> [BRIEF A] List every euro amount that appears in the pension tax excerpt below.

> [DOCUMENT EXCERPT]
▼
Members have had a discussion on how to reform the tax system on an ongoing basis. The Labour Party has proposed the establishment of a standing commission on taxation, as all parties in the House agree that it is an absolutely desirable element of public policy to encourage people to save and provide for a pension. All agree on this point, as they do that the PRSI system, or the superannuation system for those in State employment, should provide a contributory mechanism, whereby people can build up pension entitlements. Thereafter, however, their approaches differ. The Fianna Fáil provision is entirely lopsided and meant for those at the top. The more money one has or the bigger one's company, the greater the contribution that can be made to one's pension fund and the bigger the tax break one receives. The cap introduced by the Minister last year was extremely limited. One key reform item for an alternative Government would be to offer reform in respect of pensions.

The SSIA scheme has demonstrated a considerable appetite for saving. This is because people have become more prosperous and, more particularly, because the Government gave a significant bonus for every euro saved. The same would be true with regard to pensions. It is extremely difficult to understand why people on modest incomes who can only spend a limited amount of their income and make contributions of €1,000 per year towards their pension fund will only receive tax relief of €200 or 20%, while the relief on a €5 million contribution made to someone's pension fund by his or her company comes to 41%.

This is one of the hidden stories, with many of the other incentives introduced or widened by the Minister's predecessor. Pension schemes date back to time immemorial. The former Minister for Finance, Mr. McCreevy, opened the floodgates and made the schemes much more attractive to those in the very top income and wealth ranges.

As I stated previously to the Minister, many women who left the workforce have no pension entitlements. Many young people who work in the construction industry do not build up any pension contributions. The Minister should reform this area. I hope when there is a change of Government, this will be one of the key issues for a new Government to tackle in a reform agenda.
▲
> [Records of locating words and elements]
▼
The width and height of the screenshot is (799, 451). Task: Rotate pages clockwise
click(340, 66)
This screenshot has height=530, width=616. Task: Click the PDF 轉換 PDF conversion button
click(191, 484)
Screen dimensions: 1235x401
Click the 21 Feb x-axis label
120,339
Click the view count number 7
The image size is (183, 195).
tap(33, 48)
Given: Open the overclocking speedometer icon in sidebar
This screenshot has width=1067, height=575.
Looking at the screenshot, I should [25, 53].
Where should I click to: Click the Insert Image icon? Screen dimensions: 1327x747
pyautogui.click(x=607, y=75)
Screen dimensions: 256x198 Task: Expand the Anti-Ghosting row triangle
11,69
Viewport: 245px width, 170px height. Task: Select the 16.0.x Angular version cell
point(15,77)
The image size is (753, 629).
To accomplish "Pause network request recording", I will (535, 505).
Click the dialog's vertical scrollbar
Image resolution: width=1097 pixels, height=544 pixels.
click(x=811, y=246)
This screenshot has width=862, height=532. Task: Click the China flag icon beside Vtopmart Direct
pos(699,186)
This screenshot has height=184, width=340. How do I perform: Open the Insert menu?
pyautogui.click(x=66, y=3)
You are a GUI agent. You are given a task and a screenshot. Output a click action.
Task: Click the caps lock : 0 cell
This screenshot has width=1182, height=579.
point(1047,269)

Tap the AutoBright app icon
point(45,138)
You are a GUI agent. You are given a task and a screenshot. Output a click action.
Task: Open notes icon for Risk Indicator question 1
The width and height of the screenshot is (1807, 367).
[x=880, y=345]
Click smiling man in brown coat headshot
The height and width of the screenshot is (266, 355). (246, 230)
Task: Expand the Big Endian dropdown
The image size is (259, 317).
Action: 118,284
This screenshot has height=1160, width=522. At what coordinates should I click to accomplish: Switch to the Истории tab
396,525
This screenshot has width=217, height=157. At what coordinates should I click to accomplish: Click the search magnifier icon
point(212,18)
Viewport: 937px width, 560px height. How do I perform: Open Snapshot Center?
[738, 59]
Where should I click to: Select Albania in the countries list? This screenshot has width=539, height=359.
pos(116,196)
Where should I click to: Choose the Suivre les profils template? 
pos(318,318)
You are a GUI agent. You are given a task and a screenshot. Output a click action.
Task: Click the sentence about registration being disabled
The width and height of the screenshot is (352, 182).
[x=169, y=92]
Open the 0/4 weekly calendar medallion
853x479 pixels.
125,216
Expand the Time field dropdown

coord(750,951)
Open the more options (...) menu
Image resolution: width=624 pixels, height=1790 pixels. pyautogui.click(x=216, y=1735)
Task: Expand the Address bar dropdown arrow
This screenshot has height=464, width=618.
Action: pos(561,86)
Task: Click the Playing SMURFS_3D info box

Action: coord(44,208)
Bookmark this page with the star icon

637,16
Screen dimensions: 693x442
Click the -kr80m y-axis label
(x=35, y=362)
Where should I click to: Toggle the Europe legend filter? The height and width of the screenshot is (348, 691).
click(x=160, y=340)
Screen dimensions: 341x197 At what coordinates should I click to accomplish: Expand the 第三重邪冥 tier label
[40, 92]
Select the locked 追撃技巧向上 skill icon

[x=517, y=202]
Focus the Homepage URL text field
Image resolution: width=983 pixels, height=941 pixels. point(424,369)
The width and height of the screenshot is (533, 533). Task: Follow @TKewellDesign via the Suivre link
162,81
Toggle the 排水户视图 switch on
▲
> [BRIEF B] Count the lines of the records above that contain the string "label". Case counts, and the reply should be only the number.

> [FULL RESPONSE A] €1,000; €200; €5 million

> [FULL RESPONSE B] 3